I have worked in schools before, so I wasn’t surprised. My peace here was a mercy to me. What looked at first to be a disaster actually has worked to my benefit, I think…I have met people in the school in the process of getting it worked out that I wouldn’t have dealt so closely with otherwise. Important people, like the principal and the custodial staff. (If you have ever worked in a school, you know that both parties are at least equally important.) As I mentioned before, I got time to bond with my program manager. Also, afterschool had to get rid of a lot of their supplies—and, hey, just so happens, we needy nonprofit workers were there to accept them with open arms. Not to mention that now I have a great working relationship with the afterschool staff, a bond forged through the experience of sorting through boxes full of mixed-up supplies.

He makes all things work together for our good, right?

You know how a couple weeks ago I accidentally went to Maryland, and I cried in my car? Last Friday I had to drive to a different site, which was in the Anacostia neighborhood of DC…and I had to take the same bridge to get there that I accidentally drove on the other weekend. So it was familiar to me, and I didn’t get lost. I mentioned this to my coworker friend, who is also a Christian, and he chuckled and said, “Jeremiah 29.”

Indeed.

I prayed over my day Wednesday, over everyone in my school, and it just so happened that everyone was exactly where I needed them. I showed up in the office for something, and the IT guy (who can be hard to find) just happened to be in there working on a computer, so I asked him about my printer.  

Getting the picture? God works in the little things.

Because I can see His hand in so many small things, I begin to wonder how many little details He has His hand in that I don’t see—how many times a day He works things out for me, knocks obstacles out of my way, makes things smoother for me, while I walk around oblivious to His careful attention behind the scenes. Like a sheep, I don’t understand how much thought goes into my care. I only want to complain about how I look to myself like a grasshopper.

Now I understand even better the verse I posted last week: And I will lead the blind in a way that they do not know, in paths that they have not known I will guide them. I will turn the darkness before them into light, the rough places into level ground.—Isaiah 42:16

The Lord—the Light-being—is at hand. He grabs us and pulls us up out of the ocean, when our own fear makes us drown.

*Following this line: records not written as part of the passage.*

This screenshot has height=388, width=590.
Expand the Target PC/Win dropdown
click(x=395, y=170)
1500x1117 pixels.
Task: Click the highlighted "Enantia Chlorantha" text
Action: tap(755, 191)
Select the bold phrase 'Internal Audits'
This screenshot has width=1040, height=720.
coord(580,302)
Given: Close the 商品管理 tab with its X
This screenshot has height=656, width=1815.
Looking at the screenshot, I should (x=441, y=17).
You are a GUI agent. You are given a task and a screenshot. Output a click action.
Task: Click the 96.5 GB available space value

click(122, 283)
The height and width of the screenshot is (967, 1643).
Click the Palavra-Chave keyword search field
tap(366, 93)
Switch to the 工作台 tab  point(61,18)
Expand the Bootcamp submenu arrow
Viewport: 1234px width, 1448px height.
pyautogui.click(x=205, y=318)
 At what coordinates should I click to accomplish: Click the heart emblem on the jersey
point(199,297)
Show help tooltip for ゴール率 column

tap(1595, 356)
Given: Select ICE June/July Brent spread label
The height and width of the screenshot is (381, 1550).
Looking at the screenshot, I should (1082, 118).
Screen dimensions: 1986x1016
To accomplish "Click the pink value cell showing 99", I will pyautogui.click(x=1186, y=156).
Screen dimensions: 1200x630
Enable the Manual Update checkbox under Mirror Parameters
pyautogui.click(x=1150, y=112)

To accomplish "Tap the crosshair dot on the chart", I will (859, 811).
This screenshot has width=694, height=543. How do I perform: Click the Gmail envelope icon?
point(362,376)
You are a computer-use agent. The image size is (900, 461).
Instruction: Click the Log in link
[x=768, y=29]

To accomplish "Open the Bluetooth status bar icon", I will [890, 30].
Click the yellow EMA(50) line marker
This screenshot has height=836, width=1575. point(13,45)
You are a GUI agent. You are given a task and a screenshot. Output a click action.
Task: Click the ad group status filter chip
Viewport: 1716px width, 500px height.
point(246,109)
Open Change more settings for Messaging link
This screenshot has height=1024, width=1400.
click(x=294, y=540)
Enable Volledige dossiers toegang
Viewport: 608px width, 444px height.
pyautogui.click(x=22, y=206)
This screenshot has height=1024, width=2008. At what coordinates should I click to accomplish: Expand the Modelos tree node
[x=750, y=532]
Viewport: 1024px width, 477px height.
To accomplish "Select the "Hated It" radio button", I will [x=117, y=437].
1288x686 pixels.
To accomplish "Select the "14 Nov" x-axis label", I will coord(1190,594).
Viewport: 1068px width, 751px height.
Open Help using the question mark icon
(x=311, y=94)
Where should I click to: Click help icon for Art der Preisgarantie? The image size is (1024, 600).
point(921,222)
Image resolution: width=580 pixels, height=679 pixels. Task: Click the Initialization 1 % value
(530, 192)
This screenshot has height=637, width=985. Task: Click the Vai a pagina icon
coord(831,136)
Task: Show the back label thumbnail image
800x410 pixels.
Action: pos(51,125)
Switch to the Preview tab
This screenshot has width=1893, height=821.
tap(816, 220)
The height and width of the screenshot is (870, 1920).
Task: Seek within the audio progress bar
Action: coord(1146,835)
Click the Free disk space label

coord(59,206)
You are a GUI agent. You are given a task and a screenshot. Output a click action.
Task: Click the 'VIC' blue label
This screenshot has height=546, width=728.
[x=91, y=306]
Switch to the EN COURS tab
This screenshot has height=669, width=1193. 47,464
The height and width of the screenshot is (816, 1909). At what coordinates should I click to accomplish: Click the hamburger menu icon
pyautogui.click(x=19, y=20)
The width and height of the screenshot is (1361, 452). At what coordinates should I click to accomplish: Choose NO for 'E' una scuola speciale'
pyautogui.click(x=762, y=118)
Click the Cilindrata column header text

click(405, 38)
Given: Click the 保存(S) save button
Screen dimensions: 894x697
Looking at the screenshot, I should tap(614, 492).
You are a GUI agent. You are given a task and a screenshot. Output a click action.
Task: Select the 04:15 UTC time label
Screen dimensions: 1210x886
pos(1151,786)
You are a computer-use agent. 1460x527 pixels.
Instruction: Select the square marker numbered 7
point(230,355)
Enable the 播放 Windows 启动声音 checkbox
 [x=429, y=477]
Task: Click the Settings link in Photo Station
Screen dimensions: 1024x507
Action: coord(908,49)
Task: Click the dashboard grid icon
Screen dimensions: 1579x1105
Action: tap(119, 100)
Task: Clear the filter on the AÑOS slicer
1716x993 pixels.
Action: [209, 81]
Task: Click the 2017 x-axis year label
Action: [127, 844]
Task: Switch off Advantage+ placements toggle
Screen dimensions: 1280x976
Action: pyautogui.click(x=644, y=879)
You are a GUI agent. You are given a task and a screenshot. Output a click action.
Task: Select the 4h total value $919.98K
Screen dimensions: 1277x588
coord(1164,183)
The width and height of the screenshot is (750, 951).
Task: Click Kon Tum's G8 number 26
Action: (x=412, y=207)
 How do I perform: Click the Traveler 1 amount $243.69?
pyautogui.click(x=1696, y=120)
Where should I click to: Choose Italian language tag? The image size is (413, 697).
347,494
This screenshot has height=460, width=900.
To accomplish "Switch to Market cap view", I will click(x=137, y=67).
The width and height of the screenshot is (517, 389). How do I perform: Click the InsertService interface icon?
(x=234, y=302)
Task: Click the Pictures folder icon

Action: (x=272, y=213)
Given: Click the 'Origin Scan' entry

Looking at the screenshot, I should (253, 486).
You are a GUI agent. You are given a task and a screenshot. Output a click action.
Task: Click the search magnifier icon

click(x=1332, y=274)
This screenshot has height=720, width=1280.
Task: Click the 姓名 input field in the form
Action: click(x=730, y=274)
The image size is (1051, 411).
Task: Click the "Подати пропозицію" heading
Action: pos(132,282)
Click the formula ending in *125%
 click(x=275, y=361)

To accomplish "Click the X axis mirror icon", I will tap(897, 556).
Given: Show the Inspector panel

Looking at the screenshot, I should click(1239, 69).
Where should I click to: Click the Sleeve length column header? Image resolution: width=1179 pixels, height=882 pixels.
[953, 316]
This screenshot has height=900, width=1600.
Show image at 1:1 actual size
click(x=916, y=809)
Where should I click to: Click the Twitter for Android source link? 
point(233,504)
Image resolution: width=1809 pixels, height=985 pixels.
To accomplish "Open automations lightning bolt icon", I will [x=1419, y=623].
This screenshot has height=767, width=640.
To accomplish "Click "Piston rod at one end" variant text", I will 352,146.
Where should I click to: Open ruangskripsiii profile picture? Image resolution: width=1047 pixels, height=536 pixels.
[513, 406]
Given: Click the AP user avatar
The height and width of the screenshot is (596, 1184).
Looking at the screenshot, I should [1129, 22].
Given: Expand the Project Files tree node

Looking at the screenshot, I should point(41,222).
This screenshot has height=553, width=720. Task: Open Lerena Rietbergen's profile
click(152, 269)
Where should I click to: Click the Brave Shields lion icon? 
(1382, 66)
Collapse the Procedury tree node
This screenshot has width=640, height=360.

Again: …in everything by prayer and supplication with thanksgiving let your requests be made known to God. “With thanksgiving” implies that you attribute to God (rather than coincidence or luck) the blessings that have already befallen you, and you believe with wholehearted faith that you can thank Him already for blessing you with the requests you will make.

And the peace of God, which surpasses all understanding, will guard your hearts and your minds in Christ Jesus. It seems ironic that “peace” would “guard” our hearts and minds—implying military watch, vigilant shielding. But it makes perfect sense. Let your heart and your mind, where anxious thoughts like to stagnate, and doubts like to stew, be shielded with peace.

Think only about good things. Know that your Lord goes before you, and that He cares about very small things.


Even grasshoppers.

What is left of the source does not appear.